[Passage given start]
Open the /etc/profile file

vi /etc/profile

Add the hadoop path to the end of the profile file

##HADOOP_HOME
export HADOOP_HOME=/opt/module/hadoop-2.7.2
export PATH=$PATH:$HADOOP_HOME/bin
export PATH=$PATH:$HADOOP_HOME/sbin

[root@hadoop101 hadoop-2.7.2]# source /etc/profile
[root@hadoop101 hadoop-2.7.2]# hadoop version
Hadoop 2.7.2
Subversion Unknown -r Unknown
Compiled by root on 2017-05-22T10:49Z
Compiled with protoc 2.5.0
From source with checksum d0fda26633fa762bff87ec759ebe689c
This command was run using /opt/module/hadoop-2.7.2/share/hadoop/common/hadoop-common-2.7.2.jar

If the hadoop command does not work, see the Problems and Solutions section.
[Passage given end]
[Material provided start]
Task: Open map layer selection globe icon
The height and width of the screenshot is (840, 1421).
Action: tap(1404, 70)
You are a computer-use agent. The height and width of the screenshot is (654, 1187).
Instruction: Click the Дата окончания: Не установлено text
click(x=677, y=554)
[Material provided end]
[Material provided start]
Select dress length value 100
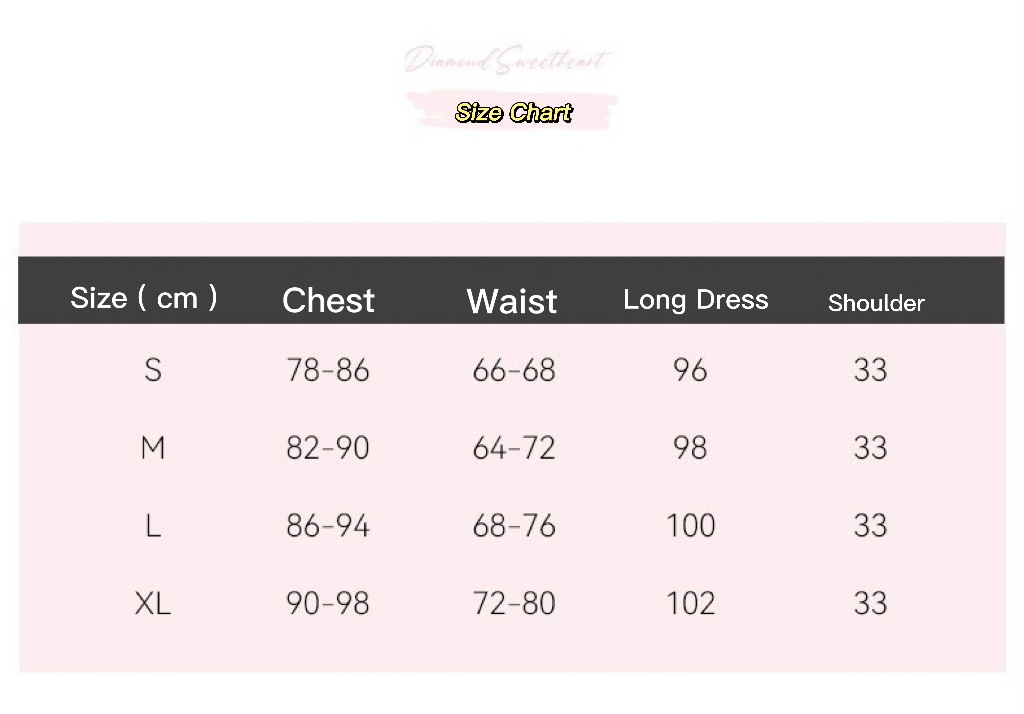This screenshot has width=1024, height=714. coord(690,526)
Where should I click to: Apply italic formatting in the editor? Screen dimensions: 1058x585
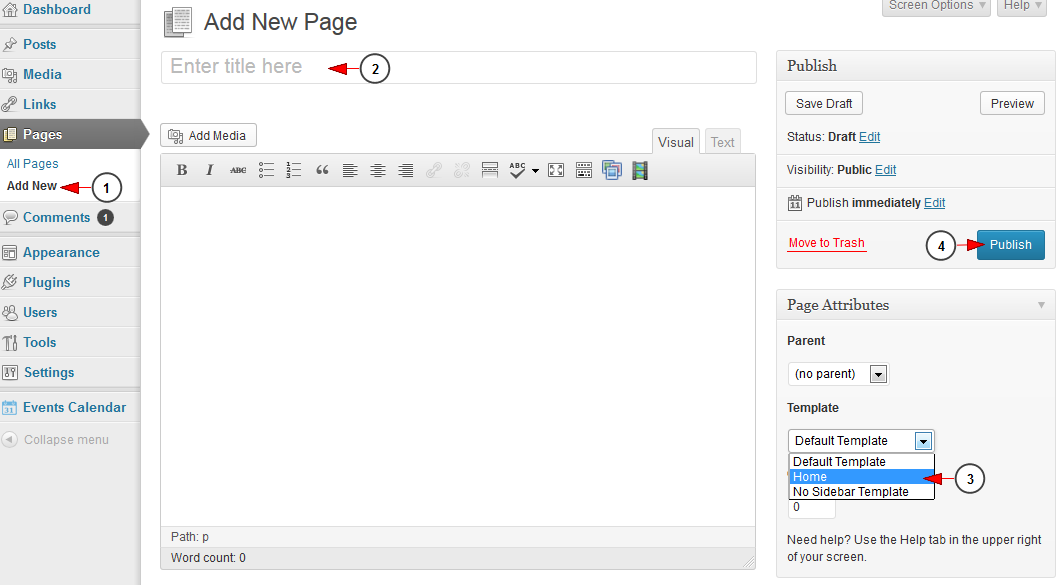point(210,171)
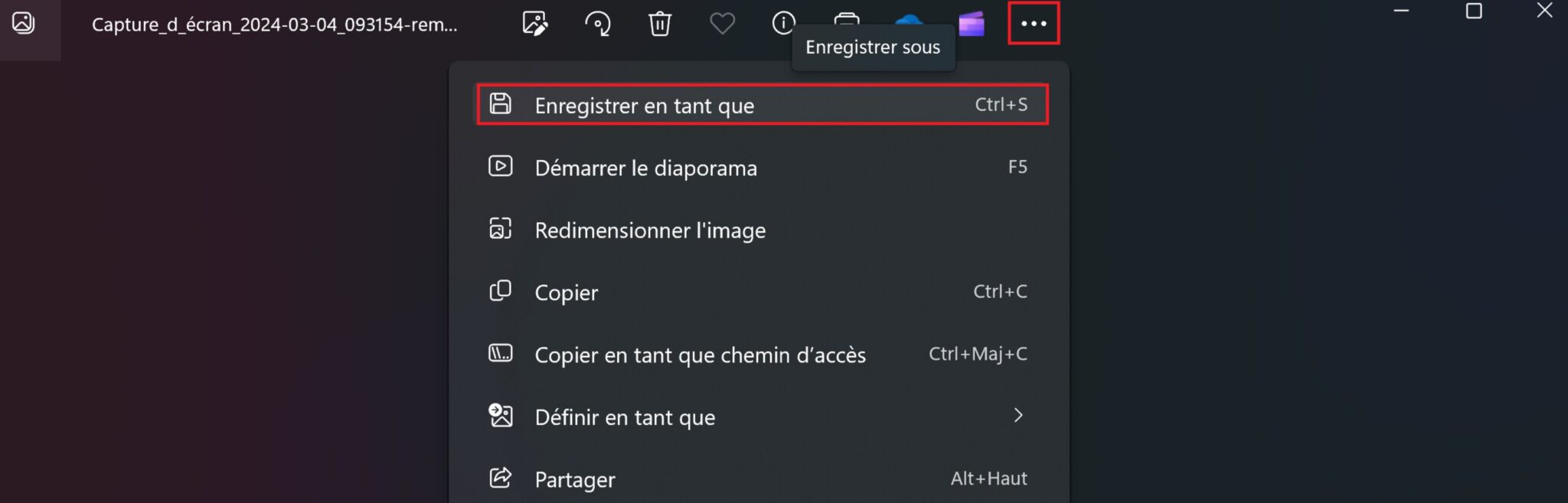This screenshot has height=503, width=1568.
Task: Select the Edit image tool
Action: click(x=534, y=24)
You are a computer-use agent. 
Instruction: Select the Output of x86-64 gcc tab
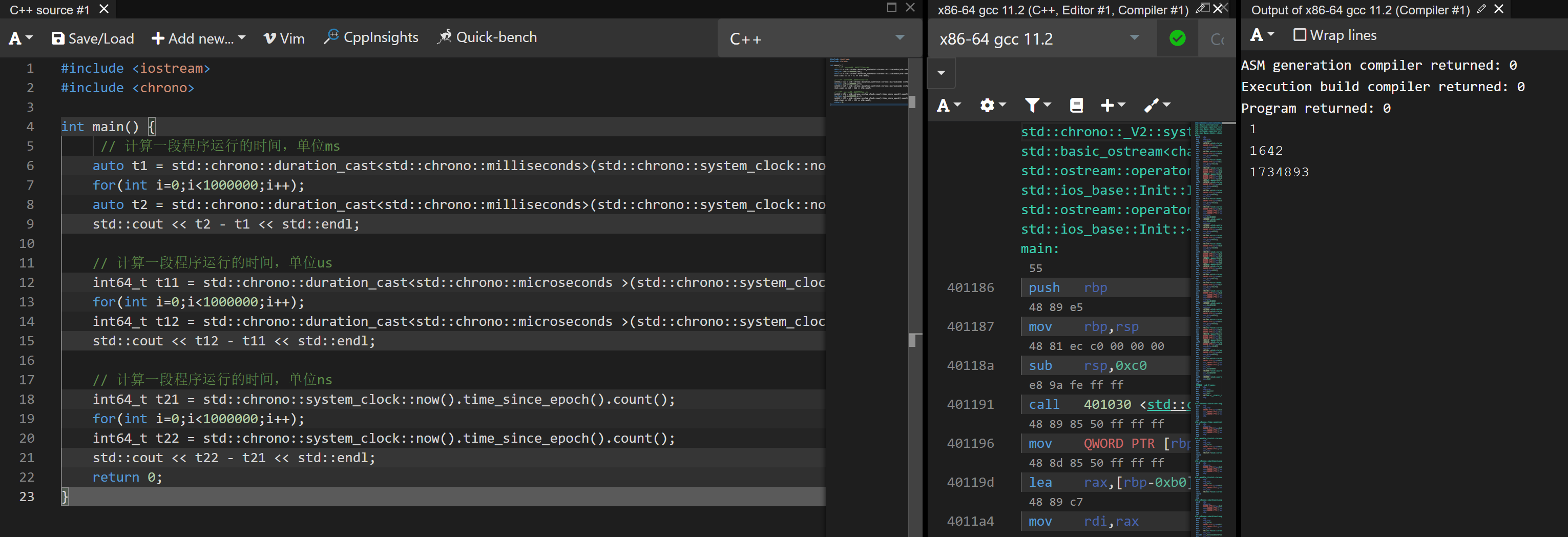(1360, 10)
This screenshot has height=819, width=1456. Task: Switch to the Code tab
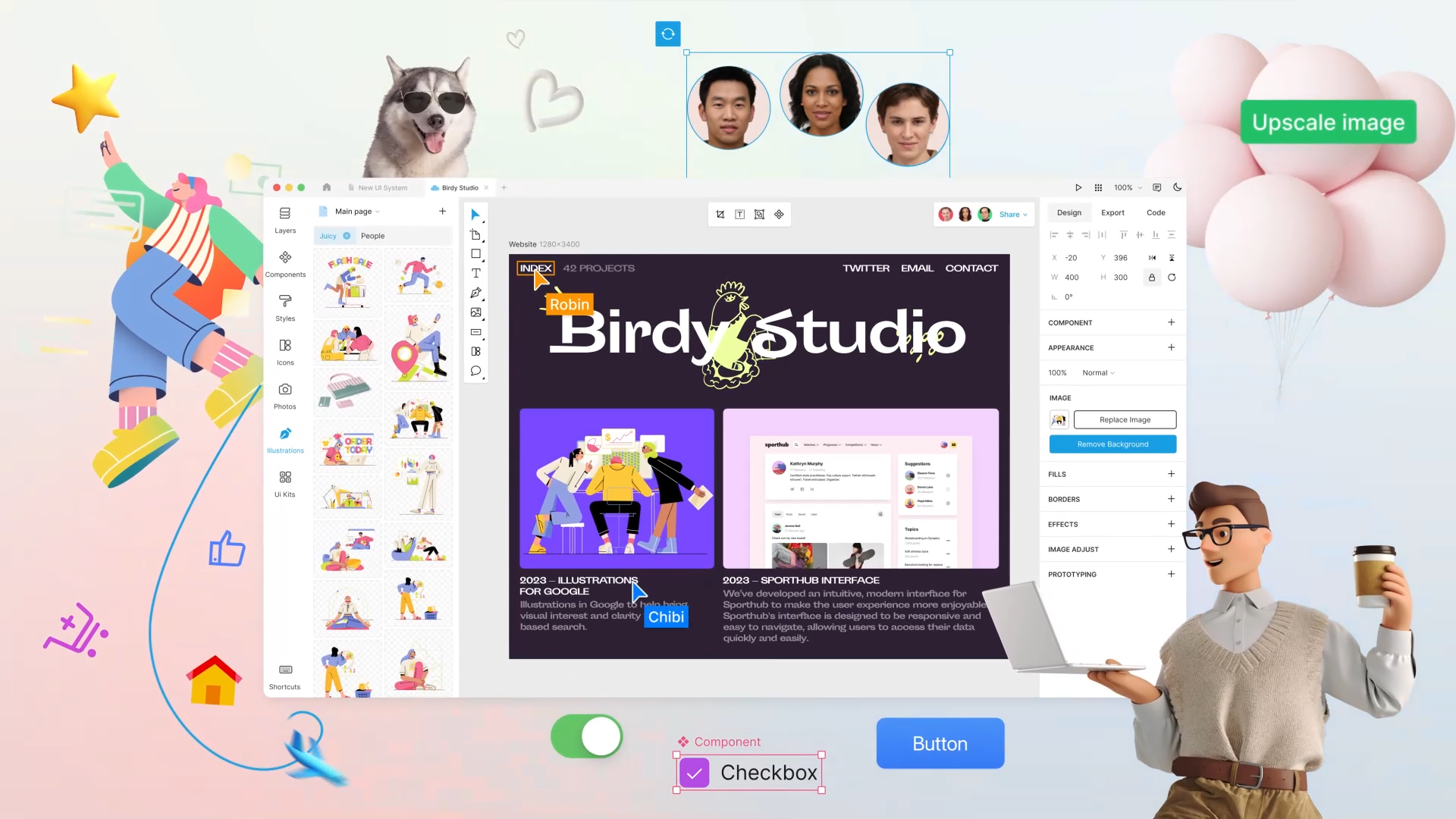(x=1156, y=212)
[Material provided end]
## Work to be completed
Decide whether each statement agrees with the Hadoop setup text, and support each yes or no with the deciding words quoted from it. 1. The hadoop path goes at the beginning of the profile file. 2. HADOOP_HOME is set to /opt/module/hadoop-2.7.2. 3. The version output reports compilation with protoc 2.5.0. Rely on the Hadoop setup text alone, not on the data.

## Problem solution
1. No: "Add the hadoop path to the end of the profile file"
2. Yes: "export HADOOP_HOME=/opt/module/hadoop-2.7.2"
3. Yes: "Compiled with protoc 2.5.0"